Heimwerker-Sharing im Späti: Berliner Start-up verleiht Werkzeuge am Automaten

Bier, Zigaretten, Bohrmaschine: In drei Spätis in Berlin stehen bereits Werkzeugverleihautomaten. Die „Toolbots“ soll es bald berlinweit geben.

Bohrer borgen geht ganz leicht in Berlin: An bisher drei Standorten können Werkzeuge an Automaten ausgeliehen werden. Einer dieser „Toolbots“ steht in dem Spätkauf „Hutfabrik“ in der Pappelallee 4 in Prenzlauer Berg. Früher wurden in dem Gebäude mal Hüte herstellt, nun gibt es alles Mögliche zu kaufen - außer Hüte.

Hinter den Bierkästen und neben dem Chipsregal zieht Wilhelm Will gerade eine Bohrmaschine aus dem Werkzeugverleihautomaten. Der Architekt wohnt in der Nähe und will einen Spiegel aufhängen. Früher, als er noch in einer Wohngemeinschaft gelebt hat, sei das kein Problem gewesen, erzählt er, da war irgendwie immer das passende Werkzeug da.

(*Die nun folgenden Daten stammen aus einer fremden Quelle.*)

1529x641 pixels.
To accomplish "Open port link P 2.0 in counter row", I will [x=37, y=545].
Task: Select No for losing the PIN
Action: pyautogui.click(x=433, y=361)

Aber jetzt komme ihm der Automat sehr gelegen. Der 24-Jährige ist auf toolbot.de angemeldet und leiht öfter mal Stichsäge, Schleifgerät oder Akkuschrauber aus, die er zum Bau von Modellen für das gerade abgeschlossene Studium benötigt. Auf der Webseite können die Werkzeuge ausgewählt werden, die dann innerhalb einer Stunde am Automaten abgeholt werden müssen.

Will nimmt noch einen Kaffee mit aus dem Spätkauf und macht sich ans Werk: keine zehn Minuten braucht er und der Spiegel hängt - schon kann er das Werkzeug zurück in den Automaten im Späti schieben.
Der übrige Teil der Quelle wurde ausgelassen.